The task
Please copy each of the rows below word for word, leaving the pictures out of your answer.
*** Records
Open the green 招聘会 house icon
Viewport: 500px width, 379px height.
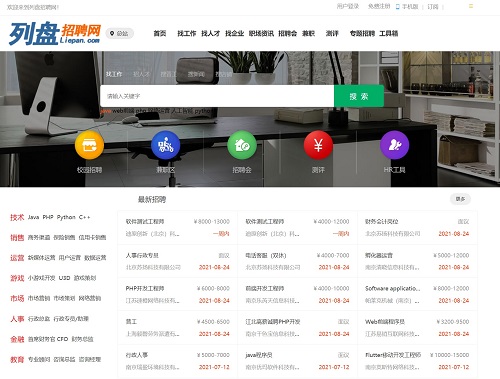242,145
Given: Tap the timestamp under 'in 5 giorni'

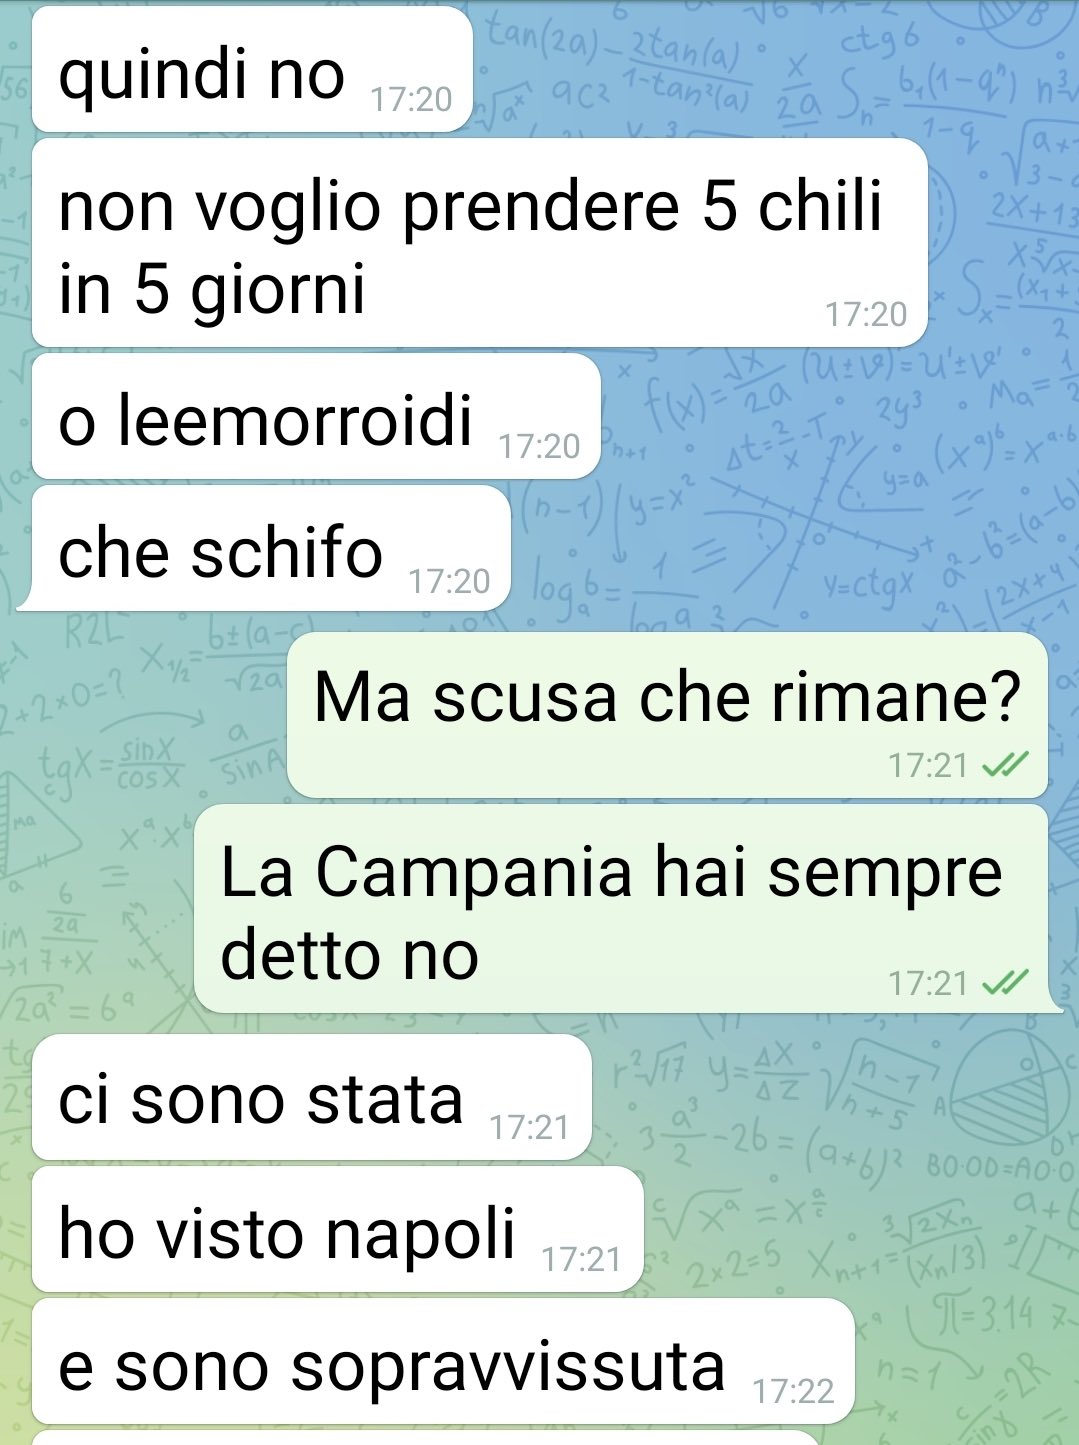Looking at the screenshot, I should tap(866, 314).
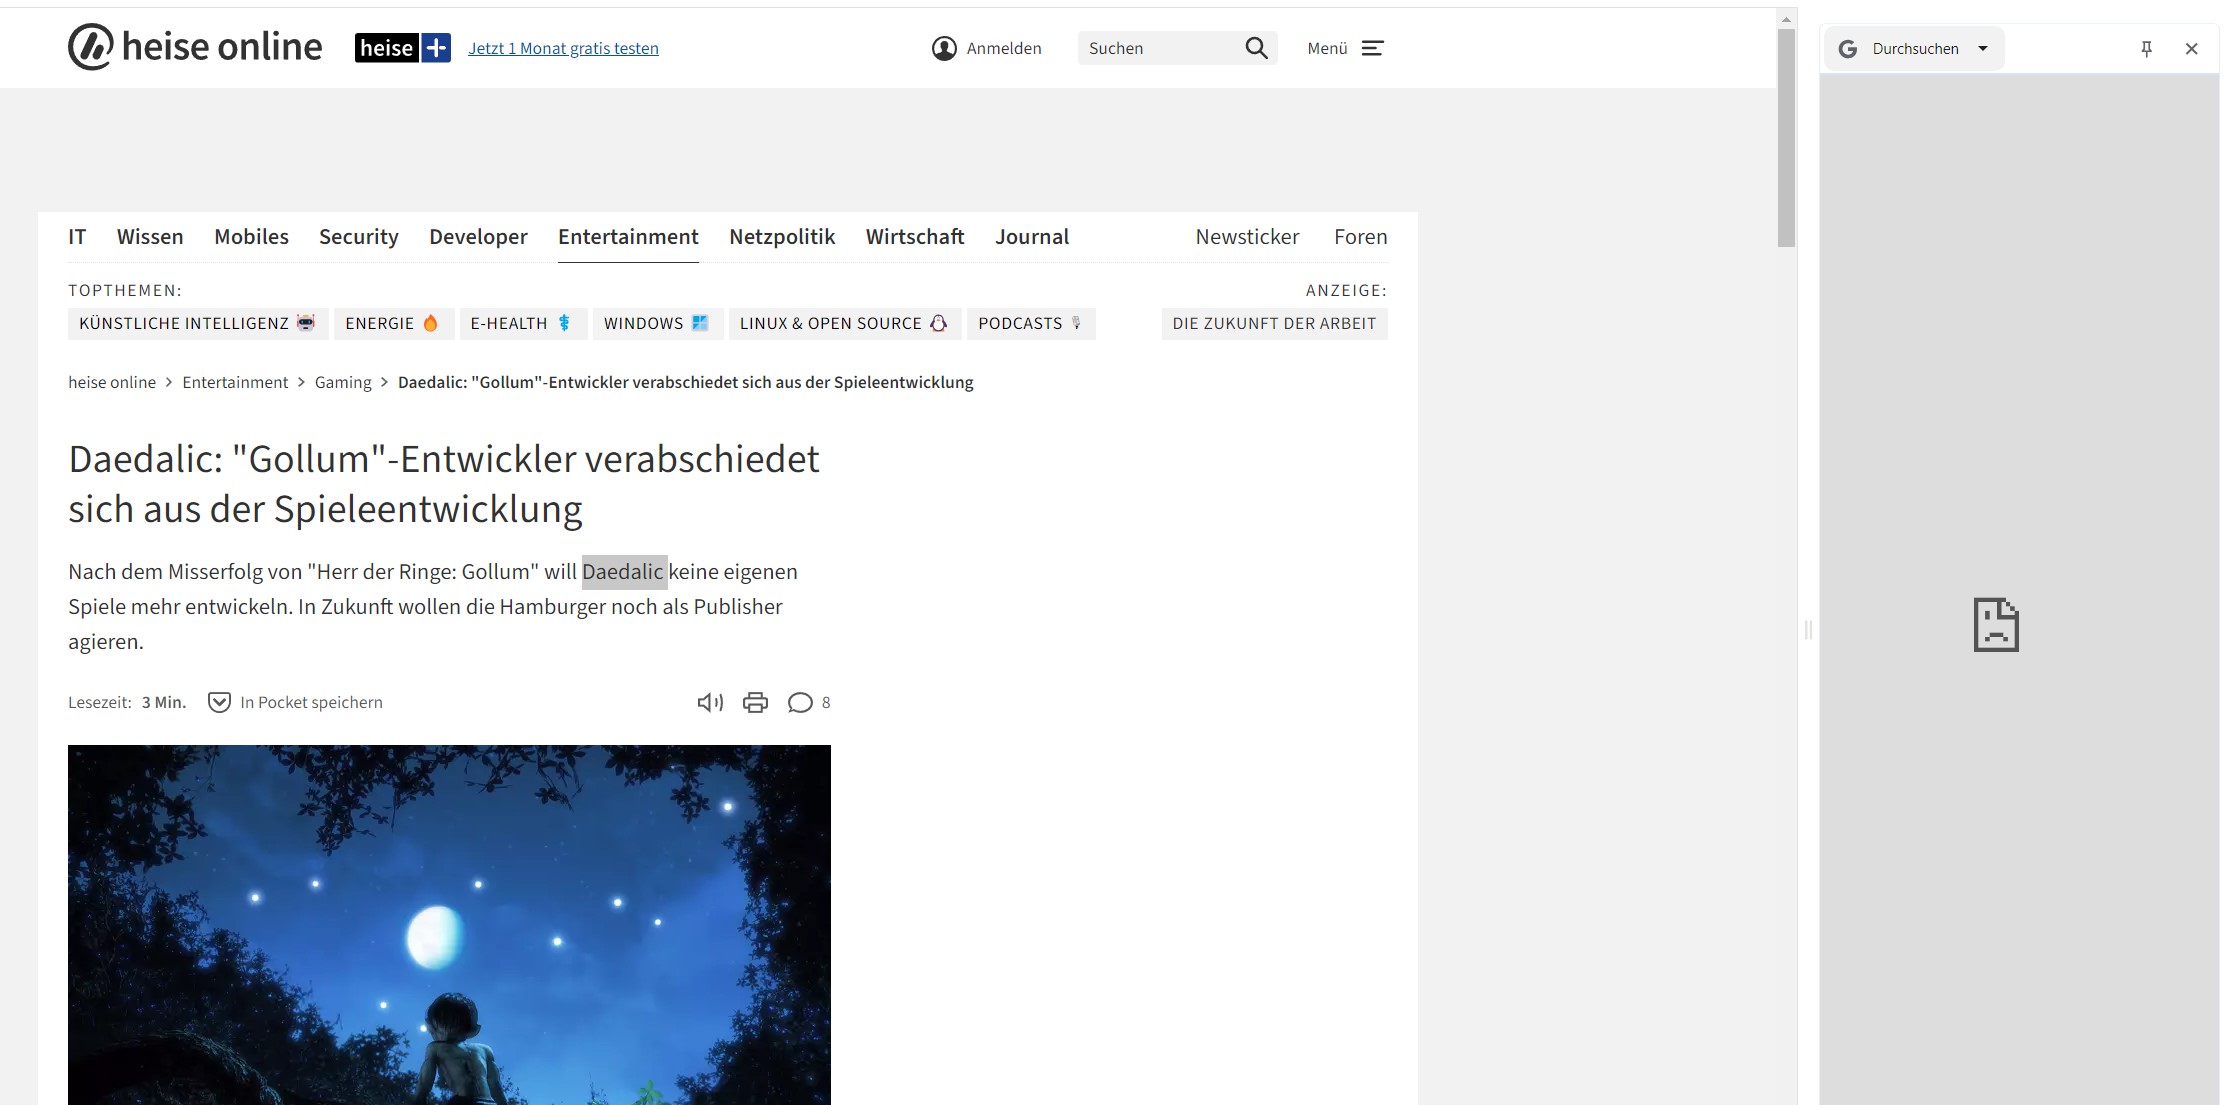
******
Exercise result
Open the green 招聘会 house icon
Viewport: 500px width, 379px height.
242,145
Given: Tap the timestamp under 'in 5 giorni'

Looking at the screenshot, I should tap(866, 314).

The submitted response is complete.